Updated: Aug 16, 2021

Who knew? Part of the Neurofeedback Advocacy Project is a biweekly online meeting with supervisors and agency heads. In a recent meeting we discussed, “What is your greatest challenge?” I expected to hear common concerns like, “funding,” “long waiting lists for services,” or “dealing with Covid.” Instead, they all mentioned staff retention and recruitment. Again, who knew?



Each person said that too many staff were leaving and how difficult it was to recruit new clinicians, and the reasons were similar. Working with a mainly Medicaid population and/or typically hard-to-serve or underserved populations is hard work. Add the stress of Covid, high caseloads and clients who are even more stressed than usual all contributed to staff burnout.

They also mentioned that non-profit and some community agencies can’t pay competitive salaries, instead relying on the commitment on their employees to even things out. But now the private sector is bidding for clinicians and offering better salaries.


You can understand the clinician’s predicament, and yet if many leave, who is left to work with their clients? And here is where neurofeedback comes in. It turns out that every agency on the call said that doing neurofeedback in their agency was a tool to retain!


Why? They gave several reasons.


First, the clinicians enjoyed doing therapy that included neurofeedback. Honestly, it’s not as hard to interact with a client who for much of the session is watching the feedback and commenting on how they are feeling than it is to be engaged in a therapeutic conversation for a full hour.


Second, clients are excited to do it, so they come to the sessions eager to share what’s happening with them and the progress they’ve made. It’s not every session, but most, and it’s very gratifying to clinicians who entered the field because they wanted to help. Plus it moves the conversation to supporting and celebrating with clients rather than trying to empathize, persuade and educate.



Third, clinicians report they find doing neurofeedback interesting.

As a clinician you are constantly thinking about your client’s concerns, their history, their symptoms and how this fits with the way that is considered within the framework of a brain-based intervention. It's challenging but with a week’s training and our on-going supervision clinicians soon feel both comfortable in their ability and intrigued with the challenge. This is a mental space that is the antidote to burnout.

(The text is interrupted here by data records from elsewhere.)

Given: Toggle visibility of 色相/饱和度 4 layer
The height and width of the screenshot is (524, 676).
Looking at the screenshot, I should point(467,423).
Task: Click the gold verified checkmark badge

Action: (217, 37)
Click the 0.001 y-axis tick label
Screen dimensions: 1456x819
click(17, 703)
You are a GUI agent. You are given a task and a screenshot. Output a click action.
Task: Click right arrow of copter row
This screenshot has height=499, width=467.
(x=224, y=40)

There is a final advantage that we would never have guessed. Agency leaders reported that clinician productivity was about a third higher! No, they weren’t telling their clinicians to see more clients, clinicians were doing that on their own. It seems the personal rewards of doing neurofeedback made them want to see more clients.


What about recruitment? Many agencies depend on clinicians who have completed their master’s but need the supervised hours for licensure. As more people coming into the field have heard about neurofeedback, offering access to training can be a promising inducement to join your team.